Section 4 - Special Meetings; Notice:
(a) Special meetings of the Board of Directors shall be held whenever called by the President or by one of the directors, at such time and place as may be specified in the respective notices or waivers of notice thereof.
(b) Notice of special meetings shall be mailed directly to each director, addressed to him at his residence or usual place of business, at least two (2) days before the day on which the meeting is to be held, or shall be sent to him at such place by telegram, radio or cable, or shall be delivered to him personally or given to him orally, not later than the day before the day on which the meeting is to be held. A notice, or waiver of notice, except as required by Section 8 of this Article III, need not specify the purpose of the meeting.

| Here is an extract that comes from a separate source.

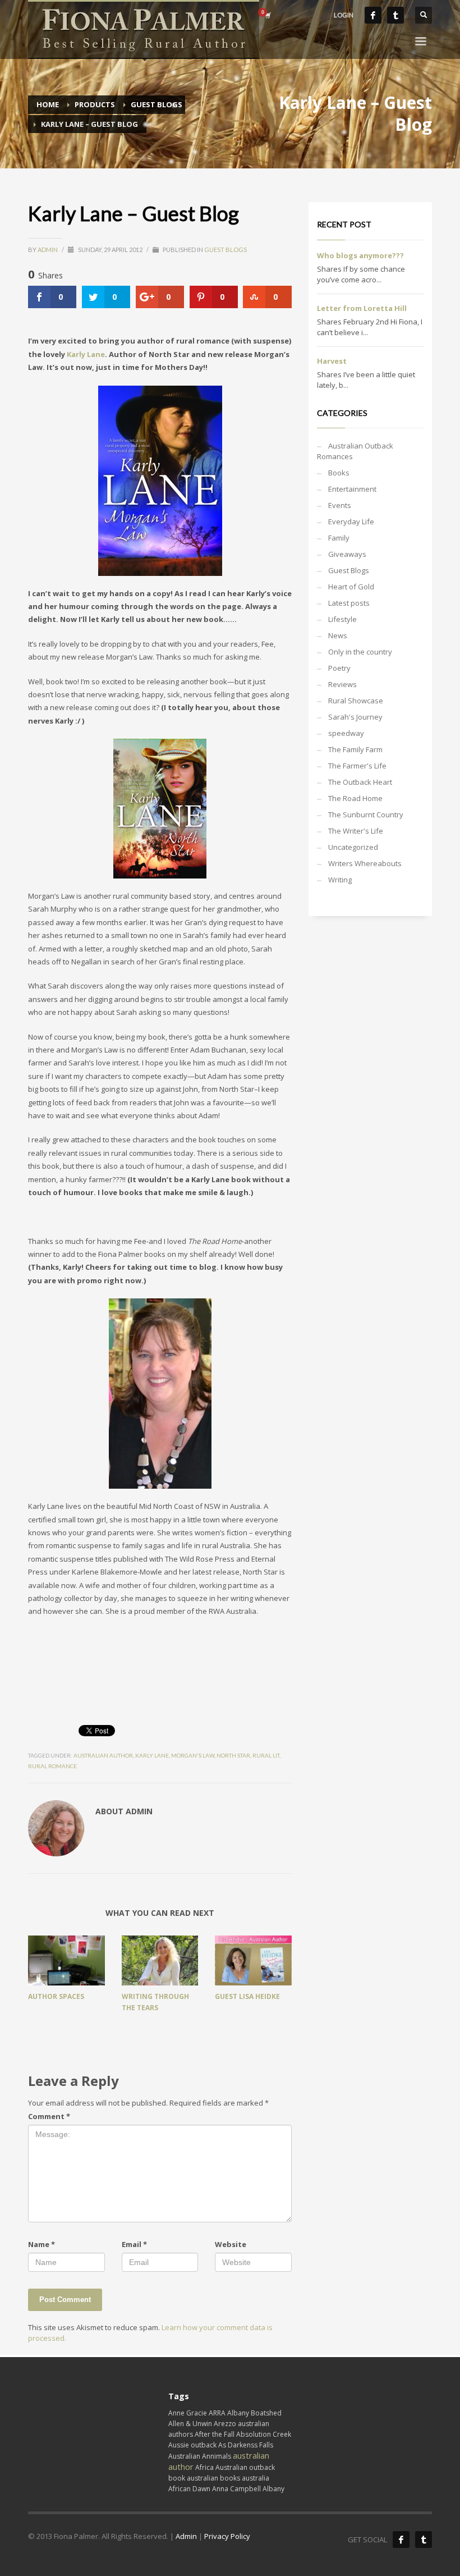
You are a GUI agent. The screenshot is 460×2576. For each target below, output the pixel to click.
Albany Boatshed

(c) Notice of any special meeting shall not be required to be given to any director who shall attend such meeting without protesting prior thereto or at its commencement, the lack of notice to him, or who submits a signed waiver of notice, whether before or after the meeting. Notice of any adjourned meeting shall not be required to be given.
Section 5 - Chairman:
At all meetings of the Board of Directors the Chairman of the Board, if any and if present, shall preside. If there shall be no Chairman, or he shall be absent, then the President shall preside, and in his absence, a Chairman chosen by the Directors shall preside.
Section 6 - Quorum and Adjournments:
(a) At all meetings of the Board of Directors, the presence of a majority of the entire Board shall be necessary and sufficient to constitute a quorum for the transaction of business, except as otherwise provided by law, by the Articles of Incorporation, or by these By-Laws.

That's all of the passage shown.